> **What you need to do**:
• A. Rewrite the sailboat forum thread starting with "Congratulations on the" and going on through "(Feb 19, 2013)", putting "life jackets" in place of "safety gear".
• B. Write the next part of the sailboat forum thread, picking up after its final line.

___ Extract to read ___

# New (Wife said I am crazy)



## VC-Richard (Jan 25, 2017)

I just purchased a sailboat this last weekend. It's a 21' 1986 Macgregor. It is in fantastic shape. I have owned a speed boat but never a sailboat. I live in the San Diego area and now need to learn how to sail. This purchase was done after an eight year long thinking, and not acting decision. I would go out looking at boats walking around the marinas looking on Craigslist and other boat purchasing web sites and finally I pulled out my wallet and did it.




Rich


----------



## Wes (Mar 27, 2016)

Either take a lesson or get on a race boat as "rail meat" or find a mate who knows how to sail and head on out...


----------



## Don L (Aug 8, 2008)

You're crazy ..................................... have fun!


----------



## RegisteredUser (Aug 16, 2010)

IIRC, Mission Bay would be good learning waters.
Lived there 40 yrs ago.

Before you know it, you'll be taking her (and her, too) to Catalina...
Watch the kelp....


----------



## ianjoub (Aug 3, 2014)

Good luck, have fun, congrats!


----------



## North Channel Sailor (Jan 15, 2017)

Congratulations on the boat. Just do it. Go sailing! Trial and error. Check the weather and use the proper safety gear, enjoy, its magic.


----------



## Minnesail (Feb 19, 2013)

My wife said more than just that I was crazy when I bought my boat... 

I still remember her watching coldly out the kitchen window with a glass of Chardonnay as we struggled to back the trailer down a narrow alley to park the boat next to the garage.

Next spring though it only took one (1) sail and she was hooked!

Have fun, read a couple books, and go sailing


----------



## Skyeterrier (Feb 11, 2016)

___ Given data ___

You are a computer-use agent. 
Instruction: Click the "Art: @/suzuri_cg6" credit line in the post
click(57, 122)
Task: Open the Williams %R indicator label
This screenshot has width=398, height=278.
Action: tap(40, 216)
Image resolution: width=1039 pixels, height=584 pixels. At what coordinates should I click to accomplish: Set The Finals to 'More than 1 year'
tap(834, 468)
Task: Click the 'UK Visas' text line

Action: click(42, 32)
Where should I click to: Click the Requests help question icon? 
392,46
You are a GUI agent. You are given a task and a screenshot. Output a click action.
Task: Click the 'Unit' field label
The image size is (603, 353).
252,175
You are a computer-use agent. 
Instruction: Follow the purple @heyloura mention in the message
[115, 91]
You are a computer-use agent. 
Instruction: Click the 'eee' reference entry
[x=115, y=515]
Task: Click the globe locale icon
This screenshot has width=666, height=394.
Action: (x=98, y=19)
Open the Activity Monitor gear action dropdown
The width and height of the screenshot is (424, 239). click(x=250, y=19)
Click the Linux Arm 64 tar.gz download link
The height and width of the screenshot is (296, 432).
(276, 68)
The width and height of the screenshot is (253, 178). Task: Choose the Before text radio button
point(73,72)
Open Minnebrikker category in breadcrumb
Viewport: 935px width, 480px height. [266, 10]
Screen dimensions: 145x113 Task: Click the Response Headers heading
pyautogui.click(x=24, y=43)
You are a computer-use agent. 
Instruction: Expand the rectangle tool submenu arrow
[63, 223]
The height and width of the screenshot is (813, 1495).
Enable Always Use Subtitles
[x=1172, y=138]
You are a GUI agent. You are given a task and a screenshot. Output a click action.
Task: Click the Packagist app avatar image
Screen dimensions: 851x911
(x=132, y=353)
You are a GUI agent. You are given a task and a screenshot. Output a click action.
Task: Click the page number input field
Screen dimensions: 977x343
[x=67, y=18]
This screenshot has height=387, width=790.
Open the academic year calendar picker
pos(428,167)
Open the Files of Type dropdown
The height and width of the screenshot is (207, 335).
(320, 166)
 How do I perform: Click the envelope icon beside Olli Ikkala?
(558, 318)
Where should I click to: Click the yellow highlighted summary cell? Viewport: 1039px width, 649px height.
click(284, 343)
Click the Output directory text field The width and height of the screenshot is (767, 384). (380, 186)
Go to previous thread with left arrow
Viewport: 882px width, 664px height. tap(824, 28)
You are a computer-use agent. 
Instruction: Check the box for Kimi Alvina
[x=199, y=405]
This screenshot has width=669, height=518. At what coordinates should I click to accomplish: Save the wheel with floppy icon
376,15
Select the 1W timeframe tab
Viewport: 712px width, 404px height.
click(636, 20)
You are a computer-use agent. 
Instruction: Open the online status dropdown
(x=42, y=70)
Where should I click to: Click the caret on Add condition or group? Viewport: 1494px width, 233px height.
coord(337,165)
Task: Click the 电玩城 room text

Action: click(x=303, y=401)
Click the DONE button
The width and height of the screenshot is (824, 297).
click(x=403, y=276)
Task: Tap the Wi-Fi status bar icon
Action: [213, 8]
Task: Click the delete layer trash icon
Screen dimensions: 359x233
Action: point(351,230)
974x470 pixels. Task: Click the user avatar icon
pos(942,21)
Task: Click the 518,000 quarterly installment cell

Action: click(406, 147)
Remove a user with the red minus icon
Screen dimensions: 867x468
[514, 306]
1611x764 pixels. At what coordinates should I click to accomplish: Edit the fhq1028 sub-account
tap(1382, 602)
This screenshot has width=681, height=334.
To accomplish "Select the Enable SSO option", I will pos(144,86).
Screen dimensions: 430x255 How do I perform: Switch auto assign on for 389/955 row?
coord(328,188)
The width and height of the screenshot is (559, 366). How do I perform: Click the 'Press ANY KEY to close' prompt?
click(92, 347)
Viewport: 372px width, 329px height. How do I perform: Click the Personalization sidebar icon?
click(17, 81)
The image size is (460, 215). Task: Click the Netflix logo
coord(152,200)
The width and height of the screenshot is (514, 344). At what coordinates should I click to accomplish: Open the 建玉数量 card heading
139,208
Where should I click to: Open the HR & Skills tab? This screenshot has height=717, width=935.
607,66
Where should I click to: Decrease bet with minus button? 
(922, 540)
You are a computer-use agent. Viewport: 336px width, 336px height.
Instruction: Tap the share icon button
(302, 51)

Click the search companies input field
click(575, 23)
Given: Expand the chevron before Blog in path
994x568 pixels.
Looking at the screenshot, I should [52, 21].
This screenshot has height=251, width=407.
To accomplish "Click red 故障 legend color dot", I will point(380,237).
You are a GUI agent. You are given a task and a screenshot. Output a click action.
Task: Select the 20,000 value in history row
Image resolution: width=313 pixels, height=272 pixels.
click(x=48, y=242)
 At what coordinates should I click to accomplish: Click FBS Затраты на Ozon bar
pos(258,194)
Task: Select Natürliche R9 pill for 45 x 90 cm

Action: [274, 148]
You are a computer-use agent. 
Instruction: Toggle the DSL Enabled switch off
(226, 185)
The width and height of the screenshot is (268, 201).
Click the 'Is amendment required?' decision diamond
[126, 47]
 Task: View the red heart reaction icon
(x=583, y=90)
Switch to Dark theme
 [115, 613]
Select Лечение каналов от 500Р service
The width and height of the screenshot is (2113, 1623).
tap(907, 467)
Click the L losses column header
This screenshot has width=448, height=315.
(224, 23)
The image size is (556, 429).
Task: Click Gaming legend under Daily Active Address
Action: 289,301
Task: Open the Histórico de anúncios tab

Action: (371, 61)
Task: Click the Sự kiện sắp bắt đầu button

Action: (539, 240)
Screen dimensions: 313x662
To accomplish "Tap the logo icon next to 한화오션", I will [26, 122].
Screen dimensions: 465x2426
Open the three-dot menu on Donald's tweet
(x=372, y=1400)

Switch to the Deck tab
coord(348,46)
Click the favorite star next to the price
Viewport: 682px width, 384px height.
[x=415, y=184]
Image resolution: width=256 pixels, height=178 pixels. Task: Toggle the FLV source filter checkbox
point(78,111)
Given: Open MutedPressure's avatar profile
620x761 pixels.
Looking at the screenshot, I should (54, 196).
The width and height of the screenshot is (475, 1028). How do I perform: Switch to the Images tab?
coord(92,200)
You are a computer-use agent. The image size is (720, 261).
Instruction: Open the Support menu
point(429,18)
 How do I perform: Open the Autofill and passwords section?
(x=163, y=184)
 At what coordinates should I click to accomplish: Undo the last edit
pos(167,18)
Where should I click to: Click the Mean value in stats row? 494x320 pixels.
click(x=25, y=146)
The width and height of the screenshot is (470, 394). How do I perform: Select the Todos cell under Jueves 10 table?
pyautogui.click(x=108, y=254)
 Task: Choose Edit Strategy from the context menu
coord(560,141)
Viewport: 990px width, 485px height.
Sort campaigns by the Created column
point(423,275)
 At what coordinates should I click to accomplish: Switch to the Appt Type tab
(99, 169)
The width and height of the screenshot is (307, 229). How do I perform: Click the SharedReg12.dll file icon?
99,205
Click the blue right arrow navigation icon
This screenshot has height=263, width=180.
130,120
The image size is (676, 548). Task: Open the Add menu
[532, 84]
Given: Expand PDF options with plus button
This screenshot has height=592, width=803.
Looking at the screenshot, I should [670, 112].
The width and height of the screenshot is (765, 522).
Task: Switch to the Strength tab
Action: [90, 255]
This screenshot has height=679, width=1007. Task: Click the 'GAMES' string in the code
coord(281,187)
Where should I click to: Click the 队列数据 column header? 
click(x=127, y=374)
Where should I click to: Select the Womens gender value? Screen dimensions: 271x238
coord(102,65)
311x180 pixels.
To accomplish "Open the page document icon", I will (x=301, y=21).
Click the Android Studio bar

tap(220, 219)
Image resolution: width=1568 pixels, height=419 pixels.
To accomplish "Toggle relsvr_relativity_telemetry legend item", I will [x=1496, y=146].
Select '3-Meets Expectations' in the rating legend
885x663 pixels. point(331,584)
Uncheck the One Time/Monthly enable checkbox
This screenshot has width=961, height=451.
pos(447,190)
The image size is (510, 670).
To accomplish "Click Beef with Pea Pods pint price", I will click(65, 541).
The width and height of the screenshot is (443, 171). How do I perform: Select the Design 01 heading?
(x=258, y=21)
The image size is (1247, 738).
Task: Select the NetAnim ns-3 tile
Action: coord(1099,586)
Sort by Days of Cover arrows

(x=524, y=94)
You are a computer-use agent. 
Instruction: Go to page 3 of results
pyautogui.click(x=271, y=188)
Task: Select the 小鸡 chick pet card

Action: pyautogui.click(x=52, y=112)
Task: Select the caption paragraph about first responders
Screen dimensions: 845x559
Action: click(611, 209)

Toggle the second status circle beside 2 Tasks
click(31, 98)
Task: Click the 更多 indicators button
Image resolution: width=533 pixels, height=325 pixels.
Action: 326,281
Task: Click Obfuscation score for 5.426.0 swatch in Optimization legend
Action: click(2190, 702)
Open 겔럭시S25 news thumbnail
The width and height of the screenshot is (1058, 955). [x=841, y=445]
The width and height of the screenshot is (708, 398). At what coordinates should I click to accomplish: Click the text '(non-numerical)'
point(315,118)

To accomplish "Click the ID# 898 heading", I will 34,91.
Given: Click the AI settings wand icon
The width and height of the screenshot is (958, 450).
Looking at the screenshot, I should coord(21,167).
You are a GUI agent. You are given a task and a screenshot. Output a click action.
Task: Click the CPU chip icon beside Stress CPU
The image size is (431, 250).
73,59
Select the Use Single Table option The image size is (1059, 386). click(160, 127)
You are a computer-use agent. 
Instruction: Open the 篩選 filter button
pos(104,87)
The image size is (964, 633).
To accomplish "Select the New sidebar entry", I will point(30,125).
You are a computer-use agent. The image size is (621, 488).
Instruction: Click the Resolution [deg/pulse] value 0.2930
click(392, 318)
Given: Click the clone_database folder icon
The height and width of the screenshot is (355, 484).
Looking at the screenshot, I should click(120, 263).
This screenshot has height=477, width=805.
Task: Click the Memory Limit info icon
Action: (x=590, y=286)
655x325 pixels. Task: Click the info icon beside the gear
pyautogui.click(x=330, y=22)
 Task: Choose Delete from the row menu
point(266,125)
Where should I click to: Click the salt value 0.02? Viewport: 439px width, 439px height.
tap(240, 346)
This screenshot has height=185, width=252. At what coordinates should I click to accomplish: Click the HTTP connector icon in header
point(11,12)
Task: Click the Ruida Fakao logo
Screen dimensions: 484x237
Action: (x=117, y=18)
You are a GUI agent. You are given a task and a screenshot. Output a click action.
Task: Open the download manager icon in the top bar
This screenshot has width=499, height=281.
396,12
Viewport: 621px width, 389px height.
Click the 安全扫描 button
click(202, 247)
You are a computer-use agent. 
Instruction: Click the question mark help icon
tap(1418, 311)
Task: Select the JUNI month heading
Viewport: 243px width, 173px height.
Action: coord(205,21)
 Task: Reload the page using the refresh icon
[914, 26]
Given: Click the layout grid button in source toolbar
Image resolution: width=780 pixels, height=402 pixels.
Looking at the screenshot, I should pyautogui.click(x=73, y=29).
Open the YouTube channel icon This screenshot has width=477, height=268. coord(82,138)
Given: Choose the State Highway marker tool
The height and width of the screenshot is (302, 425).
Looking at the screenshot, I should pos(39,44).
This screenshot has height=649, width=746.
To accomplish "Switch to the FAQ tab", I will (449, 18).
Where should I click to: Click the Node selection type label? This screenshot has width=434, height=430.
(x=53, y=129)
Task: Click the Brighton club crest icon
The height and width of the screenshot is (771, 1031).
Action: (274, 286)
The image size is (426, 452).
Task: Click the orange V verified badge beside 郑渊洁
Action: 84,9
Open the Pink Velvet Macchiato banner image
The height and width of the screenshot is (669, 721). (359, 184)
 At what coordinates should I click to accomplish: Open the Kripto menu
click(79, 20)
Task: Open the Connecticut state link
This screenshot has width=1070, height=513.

___

> **Task-by-task answers**:
• A.
Congratulations on the boat. Just do it. Go sailing! Trial and error. Check the weather and use the proper life jackets, enjoy, its magic.


----------



## Minnesail (Feb 19, 2013)

• B.
Sailing is great, Richard, and San Diego is a great place to get introduced to it. I hope you have many great experiences with your boat!


----------



## JimMcGee (Jun 23, 2005)

Congratulations on the new boat !

Take a sailing class with the wife, that way you'll both learn to enjoy the boat together.


----------



## gptyk (Mar 20, 2013)

I betcha that an afternoon with "Sailing for Dummies" would teach you the basics on a Mac 21. Hardest part is getting it in and out of the slip. I assume a small outboard?

(The book is really called "Sailing for Dummies" - it is not meant at all as a reference to the OP)


----------



## VC-Richard (Jan 25, 2017)

Thank you all for your comments keep them coming! Tonight I was checking on line for sailing lessons. I found some of them are very expensive! I guess some time in my eight year quest I would have looked that up. To late now I have thrown caution to the wind... =) I found one that will teach me on my boat not as expensive is that the way to go?

Thanks,

Rich


----------



## Towguy (May 8, 2016)

Welcome aboard Rich...my wife thinks I am crazy too but we are landlocked farmers...I think lessons on your own boat is a great option,I have a retired teacher that goes out with me,his boat is broke and hasn't been out in 7 yrs ,knows our lakes well and is thrilled to be back at it ,its a win-win, now I gotta find someone to teach me on my S2 when it's operational....Ralph.


----------



## JimMcGee (Jun 23, 2005)

Hey Rich,
I'm not sure what schools are in your area. We took lessons together at the Annapolis Sailing School. They offer a weekend course with classroom each morning and sailing in the afternoons for $450.

It's not cheap but it taught us the basics, got us out on the water and most importantly got my wife hooked on sailing. For us it was money well spent.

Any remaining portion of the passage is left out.